Render the items below as a two-column CSV with the header row instruction,action. Give one row per item, with its text in instruction and its answer in action, each in one quoted field with line breaks turned into spaces and the pictures left out.
════════════════
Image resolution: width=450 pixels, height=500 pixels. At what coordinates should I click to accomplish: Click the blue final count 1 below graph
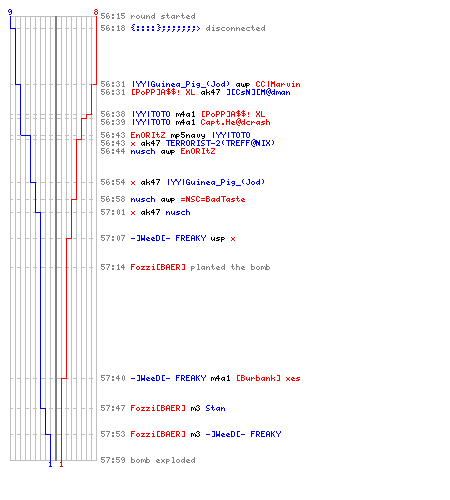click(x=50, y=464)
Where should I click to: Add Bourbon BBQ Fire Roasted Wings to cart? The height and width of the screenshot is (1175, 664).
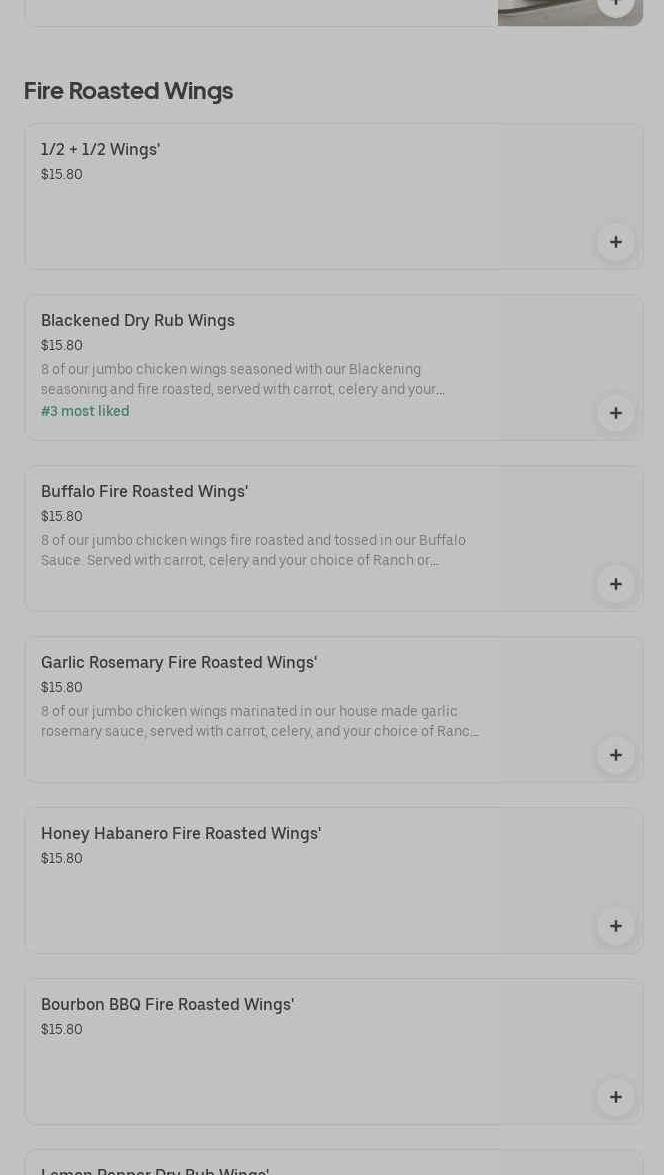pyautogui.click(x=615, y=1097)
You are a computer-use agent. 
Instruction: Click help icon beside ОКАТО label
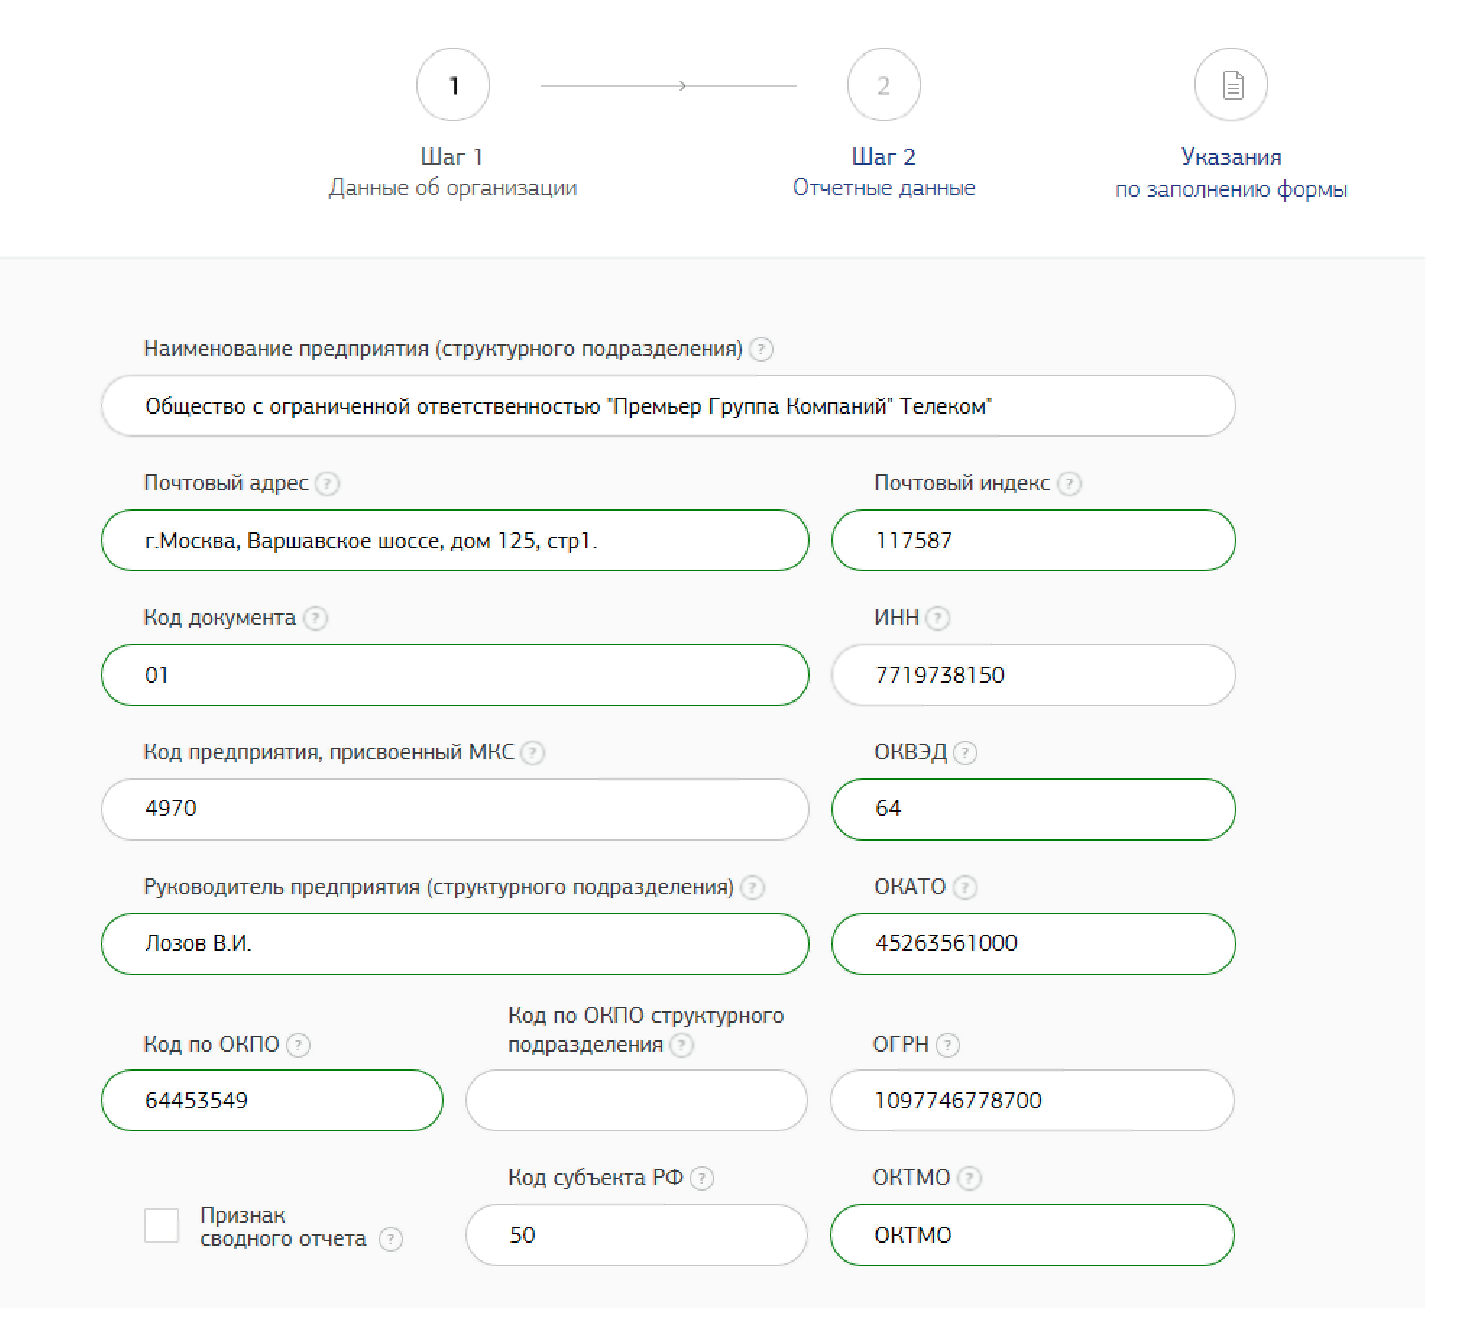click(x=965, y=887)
════════════════
## [Result below]
instruction,action
"Image resolution: width=450 pixels, height=500 pixels. At what coordinates should I click to accomplish: Click the blue final count 1 below graph","click(x=50, y=464)"
"Where should I click to: Add Bourbon BBQ Fire Roasted Wings to cart? The height and width of the screenshot is (1175, 664).","pyautogui.click(x=615, y=1097)"
"You are a computer-use agent. Instruction: Click help icon beside ОКАТО label","click(x=965, y=887)"